- Work instruction: In the records that follow, find the line containing "Registry + Gift (755, 137)" and the line containing "обжалване на актове (81, 2378)", then transcribe both and every line between them exactly, omitting pictures.

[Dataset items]
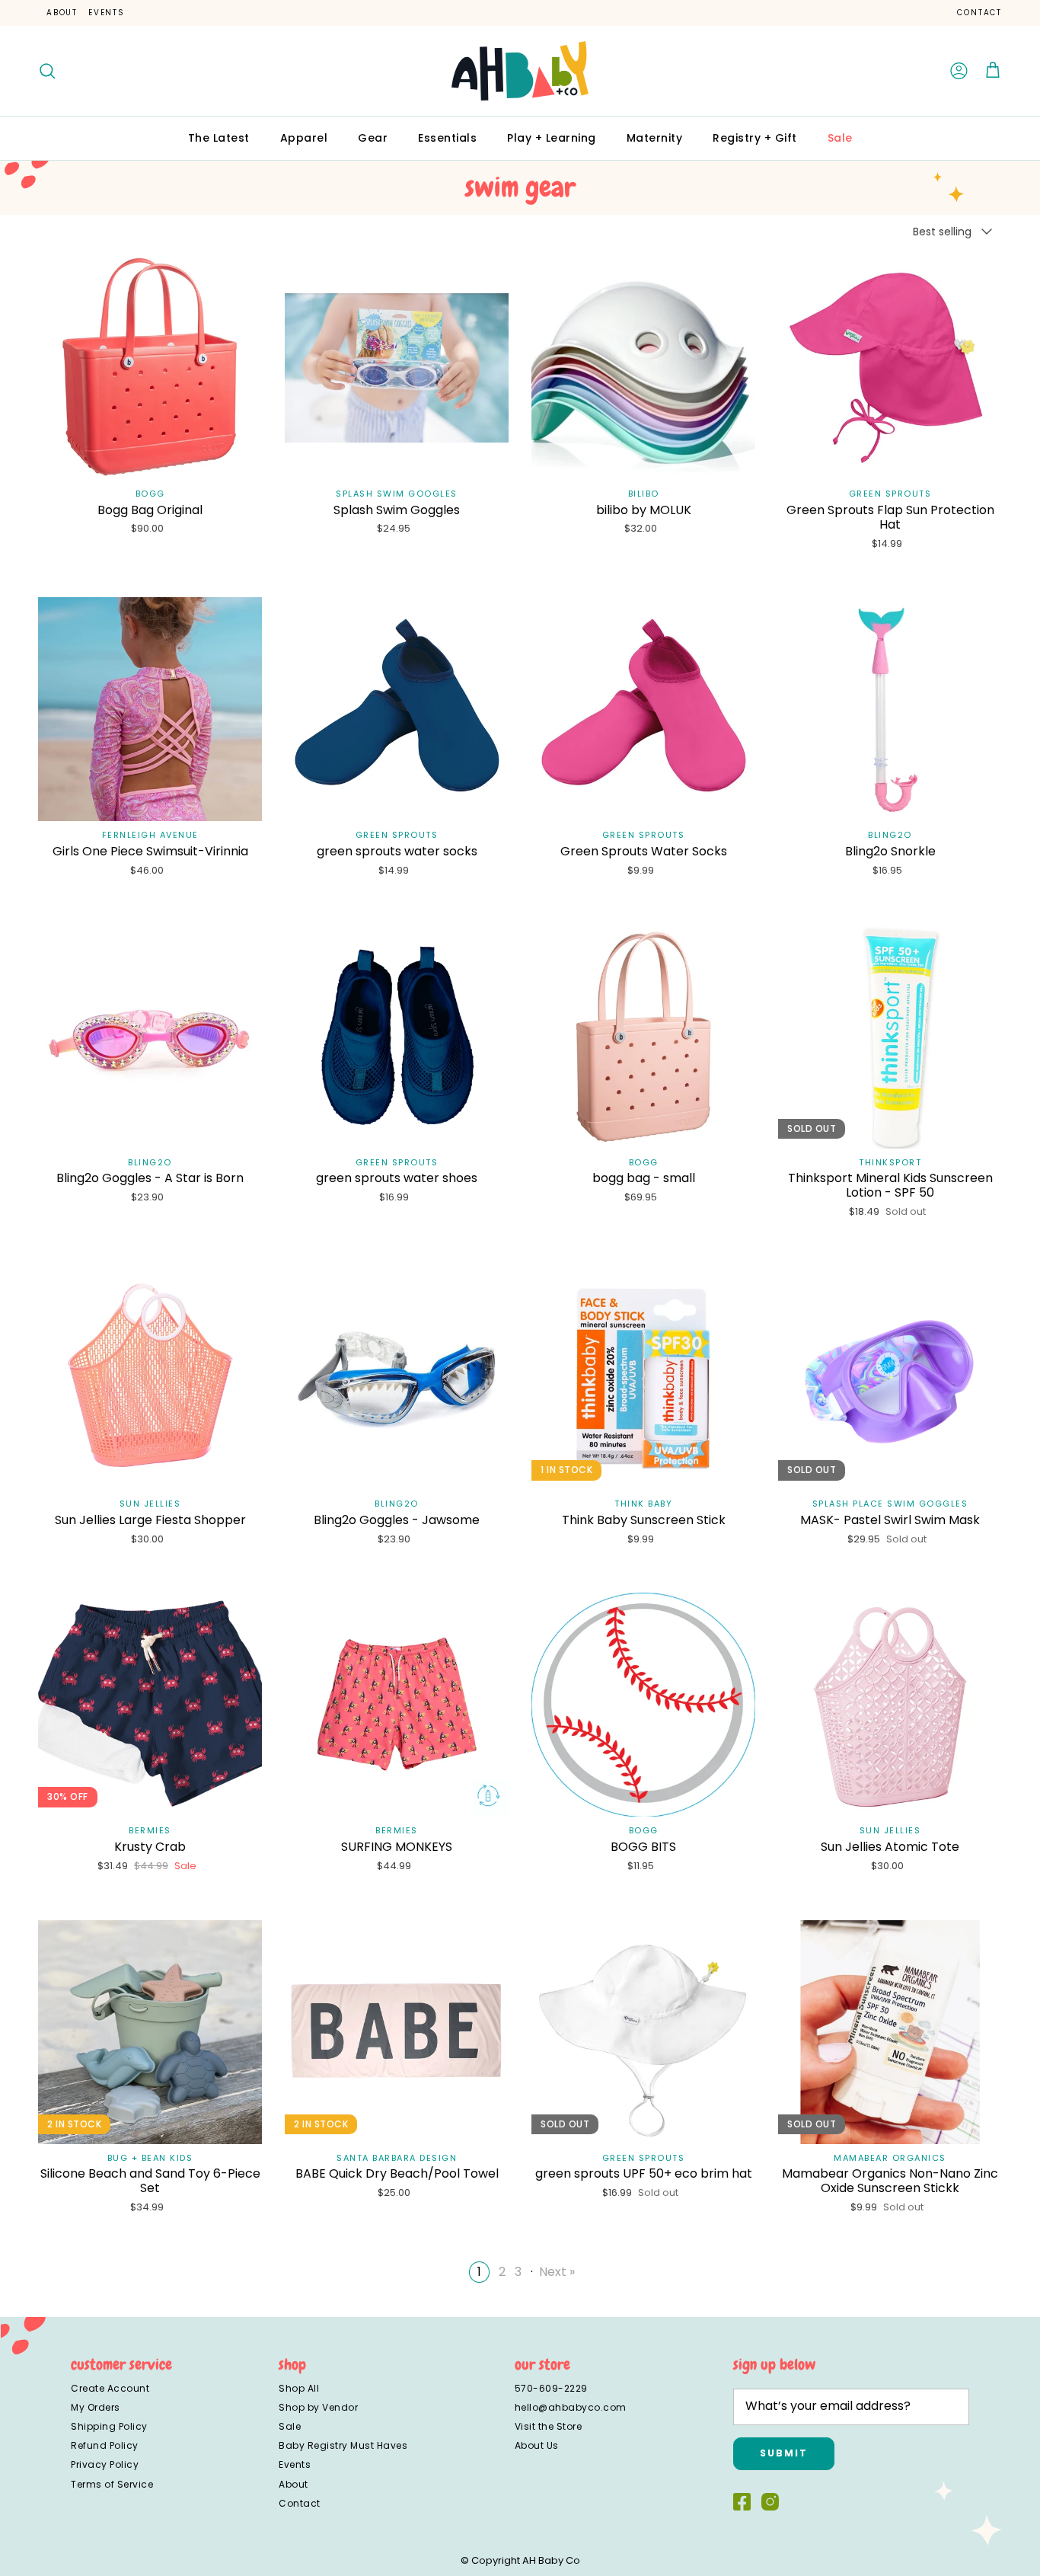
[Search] (47, 71)
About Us (537, 2445)
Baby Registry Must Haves (343, 2445)
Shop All (299, 2388)
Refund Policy (105, 2445)
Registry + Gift (755, 137)
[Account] (959, 71)
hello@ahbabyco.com (571, 2407)
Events (106, 12)
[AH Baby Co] (520, 71)
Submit (784, 2453)
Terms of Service (112, 2484)
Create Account (110, 2388)
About (62, 12)
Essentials (447, 137)
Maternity (655, 137)
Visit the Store (548, 2426)
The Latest (219, 137)
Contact (979, 12)
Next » (557, 2271)
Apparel (304, 137)
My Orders (95, 2407)
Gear (373, 137)
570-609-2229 (551, 2388)
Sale (840, 137)
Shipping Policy (109, 2426)
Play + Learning (551, 137)
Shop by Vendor (318, 2407)
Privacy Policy (105, 2464)
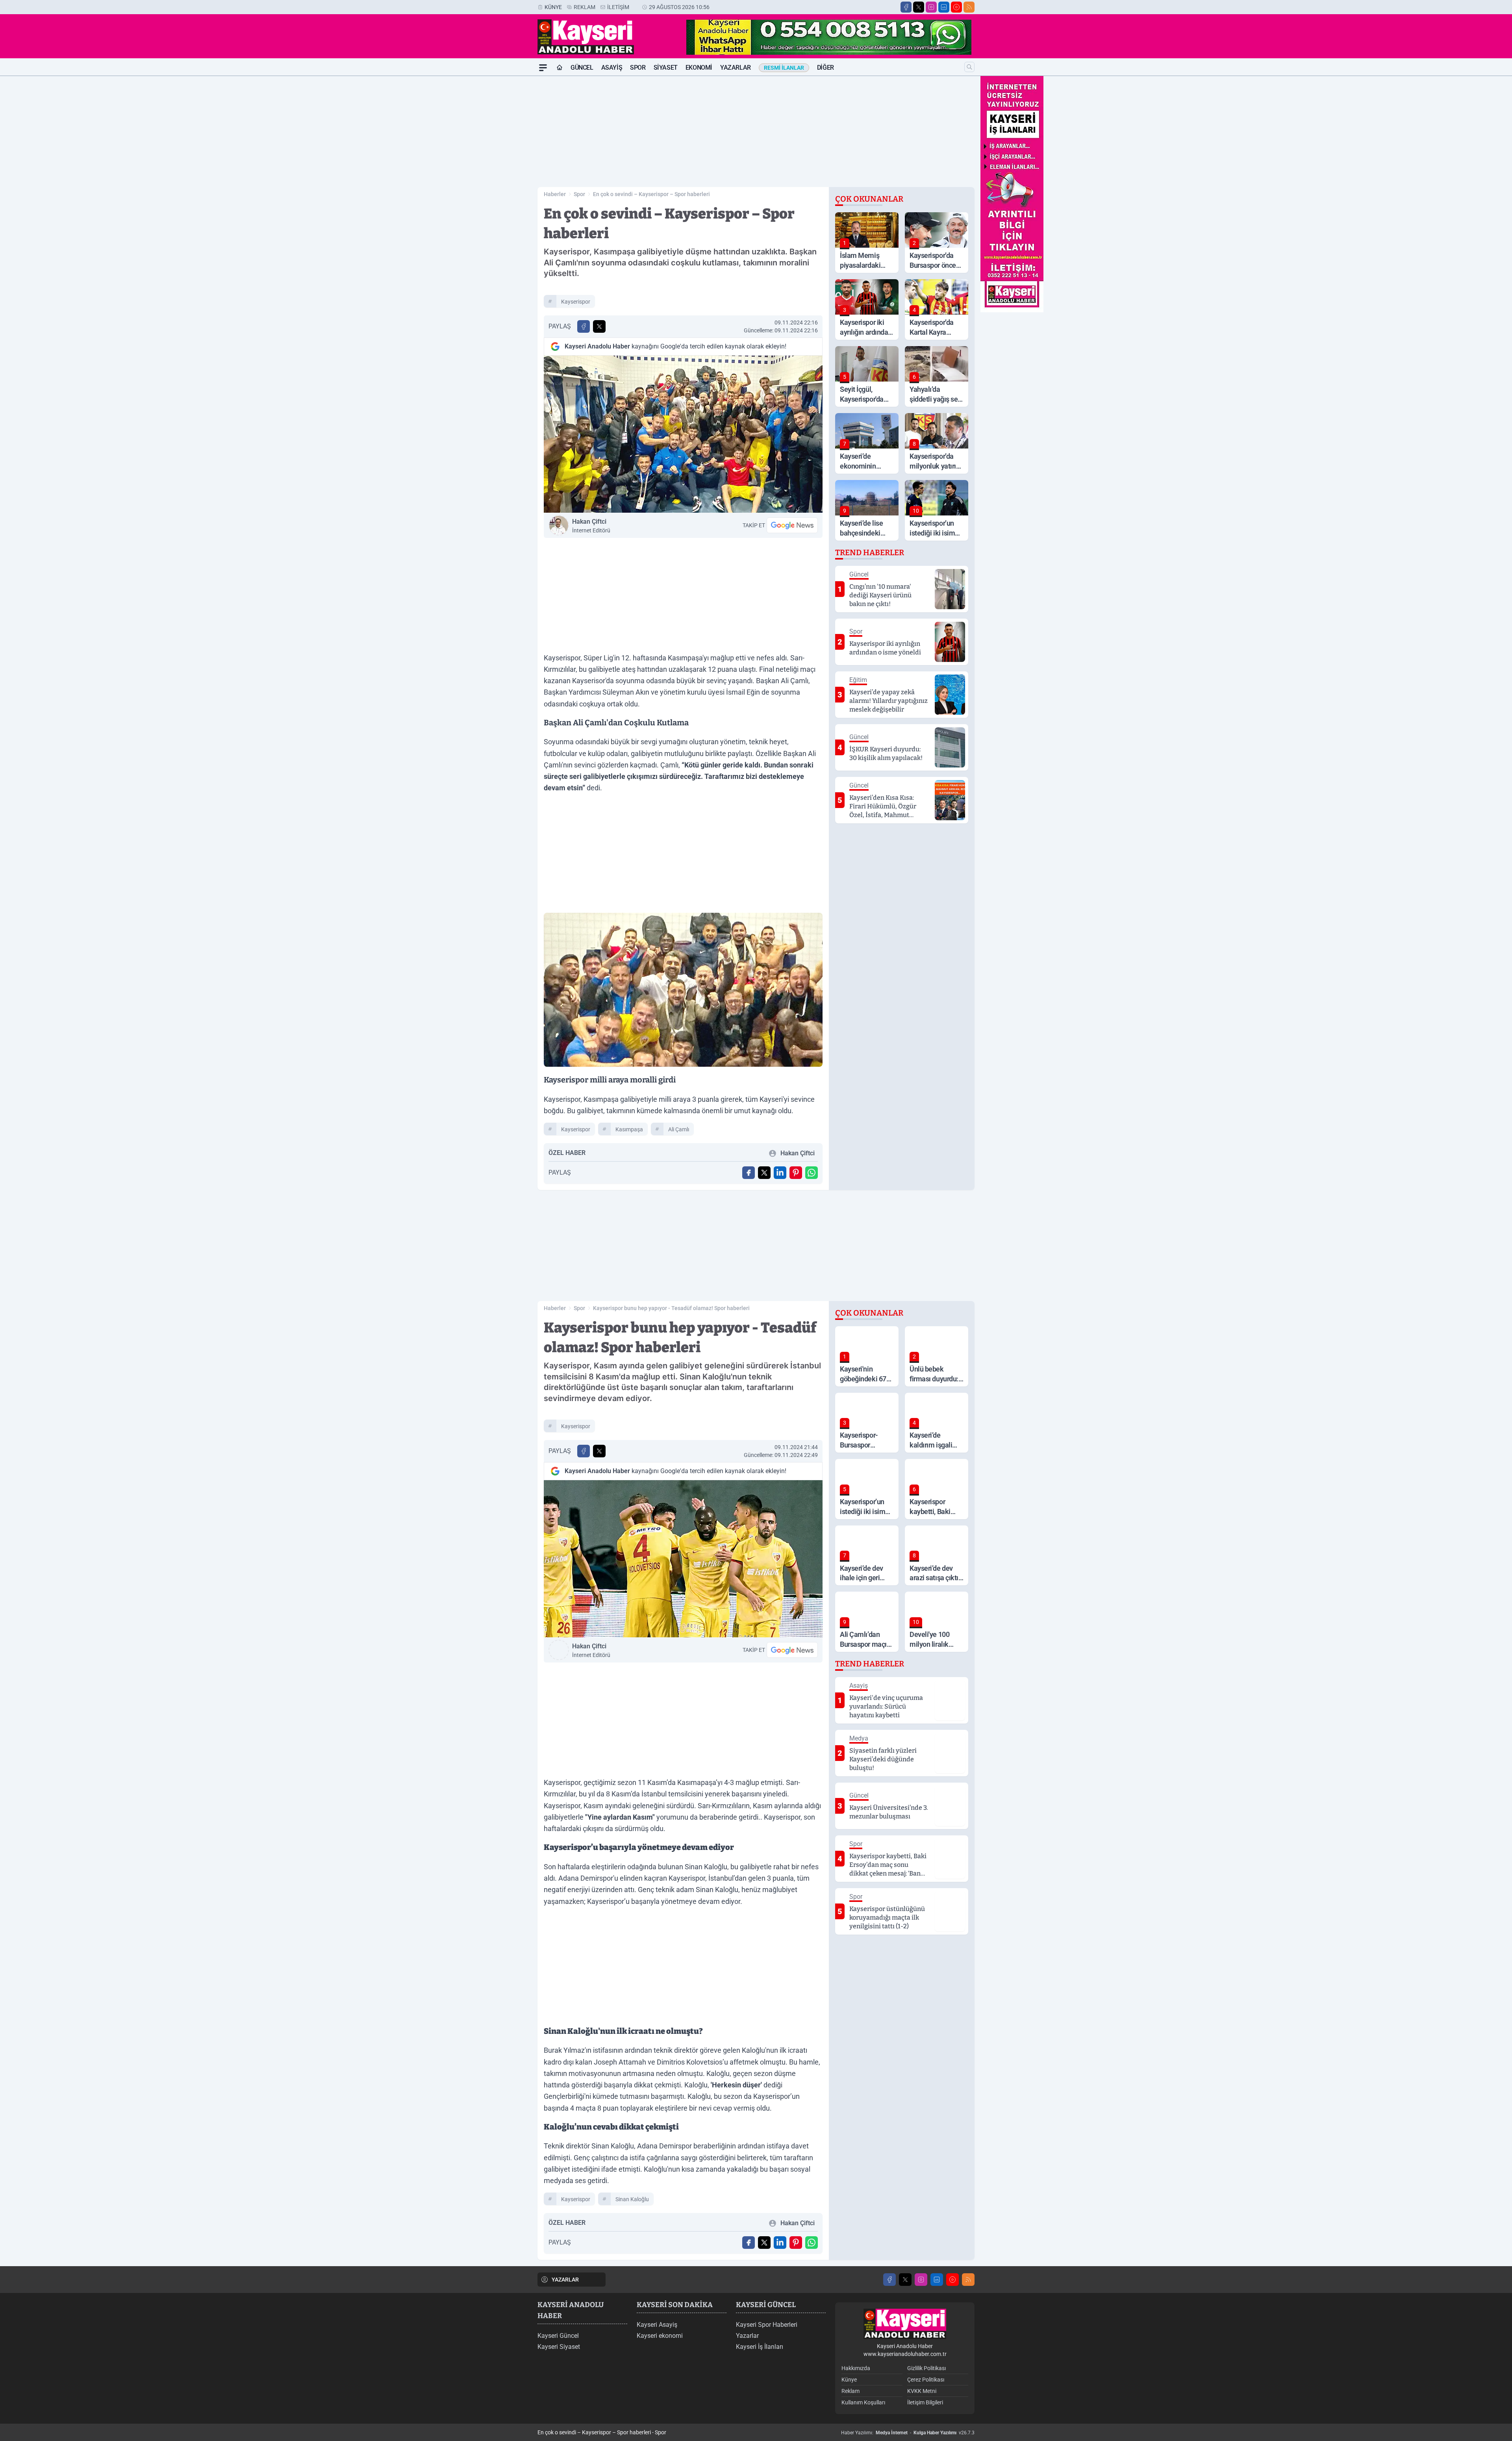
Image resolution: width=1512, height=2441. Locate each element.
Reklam (584, 7)
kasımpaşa (629, 1129)
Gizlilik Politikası (926, 2368)
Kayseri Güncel (558, 2335)
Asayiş (612, 67)
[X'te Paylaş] (599, 326)
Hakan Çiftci (591, 526)
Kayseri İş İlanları (759, 2346)
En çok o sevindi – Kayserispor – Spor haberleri (651, 194)
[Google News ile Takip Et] (792, 525)
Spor (637, 67)
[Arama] (969, 67)
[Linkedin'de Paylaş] (780, 1172)
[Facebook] (906, 7)
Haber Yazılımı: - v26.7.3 (908, 2432)
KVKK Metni (921, 2391)
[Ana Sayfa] (559, 68)
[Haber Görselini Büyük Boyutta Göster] (683, 434)
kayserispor (575, 301)
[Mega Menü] (542, 68)
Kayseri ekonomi (660, 2335)
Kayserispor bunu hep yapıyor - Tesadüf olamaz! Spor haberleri (671, 1308)
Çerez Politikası (925, 2379)
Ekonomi (699, 67)
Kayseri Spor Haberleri (766, 2324)
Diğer (825, 67)
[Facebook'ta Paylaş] (583, 326)
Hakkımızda (855, 2368)
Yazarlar (735, 67)
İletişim (618, 7)
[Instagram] (931, 7)
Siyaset (666, 67)
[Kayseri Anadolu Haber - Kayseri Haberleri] (904, 2324)
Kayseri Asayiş (657, 2324)
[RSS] (969, 7)
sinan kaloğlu (632, 2199)
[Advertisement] (500, 194)
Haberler (555, 194)
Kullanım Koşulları (863, 2402)
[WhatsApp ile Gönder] (811, 1172)
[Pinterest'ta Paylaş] (795, 1172)
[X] (918, 7)
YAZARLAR (565, 2279)
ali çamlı (678, 1129)
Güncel (582, 67)
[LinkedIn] (943, 7)
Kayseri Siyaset (558, 2346)
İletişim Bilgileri (925, 2402)
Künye (553, 7)
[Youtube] (956, 7)
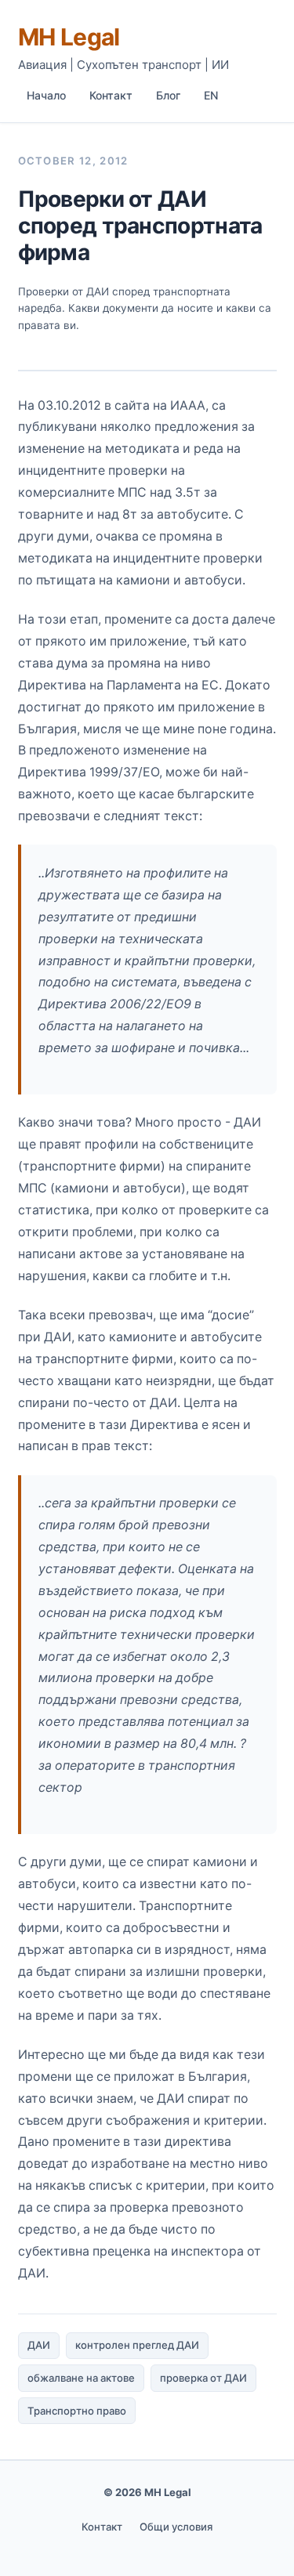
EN (211, 95)
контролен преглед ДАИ (137, 2345)
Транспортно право (76, 2410)
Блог (168, 95)
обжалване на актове (81, 2378)
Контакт (110, 95)
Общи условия (176, 2526)
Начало (46, 95)
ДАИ (38, 2345)
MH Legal (69, 37)
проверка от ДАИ (203, 2378)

- Answer to this exercise:
Registry + Gift (755, 137)
[Account] (959, 71)
hello@ahbabyco.com (571, 2407)
Events (106, 12)
[AH Baby Co] (520, 71)
Submit (784, 2453)
Terms of Service (112, 2484)
Create Account (110, 2388)
About (62, 12)
Essentials (447, 137)
Maternity (655, 137)
Visit the Store (548, 2426)
The Latest (219, 137)
Contact (979, 12)
Next » (557, 2271)
Apparel (304, 137)
My Orders (95, 2407)
Gear (373, 137)
570-609-2229 (551, 2388)
Sale (840, 137)
Shipping Policy (109, 2426)
Play + Learning (551, 137)
Shop by Vendor (318, 2407)
Privacy Policy (105, 2464)
Image resolution: width=1512, height=2441. Locate each element.
Reklam (584, 7)
kasımpaşa (629, 1129)
Gizlilik Politikası (926, 2368)
Kayseri Güncel (558, 2335)
Asayiş (612, 67)
[X'te Paylaş] (599, 326)
Hakan Çiftci (591, 526)
Kayseri İş İlanları (759, 2346)
En çok o sevindi – Kayserispor – Spor haberleri (651, 194)
[Google News ile Takip Et] (792, 525)
Spor (637, 67)
[Arama] (969, 67)
[Linkedin'de Paylaş] (780, 1172)
[Facebook] (906, 7)
Haber Yazılımı: - v26.7.3 (908, 2432)
KVKK Metni (921, 2391)
[Ana Sayfa] (559, 68)
[Haber Görselini Büyük Boyutta Göster] (683, 434)
kayserispor (575, 301)
[Mega Menü] (542, 68)
Kayseri ekonomi (660, 2335)
Kayserispor bunu hep yapıyor - Tesadüf olamaz! Spor haberleri (671, 1308)
Çerez Politikası (925, 2379)
Ekonomi (699, 67)
Kayseri Spor Haberleri (766, 2324)
Diğer (825, 67)
[Facebook'ta Paylaş] (583, 326)
Hakkımızda (855, 2368)
Yazarlar (735, 67)
İletişim (618, 7)
[Instagram] (931, 7)
Siyaset (666, 67)
[Kayseri Anadolu Haber - Kayseri Haberleri] (904, 2324)
Kayseri Asayiş (657, 2324)
[RSS] (969, 7)
sinan kaloğlu (632, 2199)
[Advertisement] (500, 194)
Haberler (555, 194)
Kullanım Koşulları (863, 2402)
[WhatsApp ile Gönder] (811, 1172)
[Pinterest'ta Paylaş] (795, 1172)
[X] (918, 7)
YAZARLAR (565, 2279)
ali çamlı (678, 1129)
Güncel (582, 67)
[LinkedIn] (943, 7)
Kayseri Siyaset (558, 2346)
İletişim Bilgileri (925, 2402)
Künye (553, 7)
[Youtube] (956, 7)
EN (211, 95)
контролен преглед ДАИ (137, 2345)
Транспортно право (76, 2410)
Блог (168, 95)
обжалване на актове (81, 2378)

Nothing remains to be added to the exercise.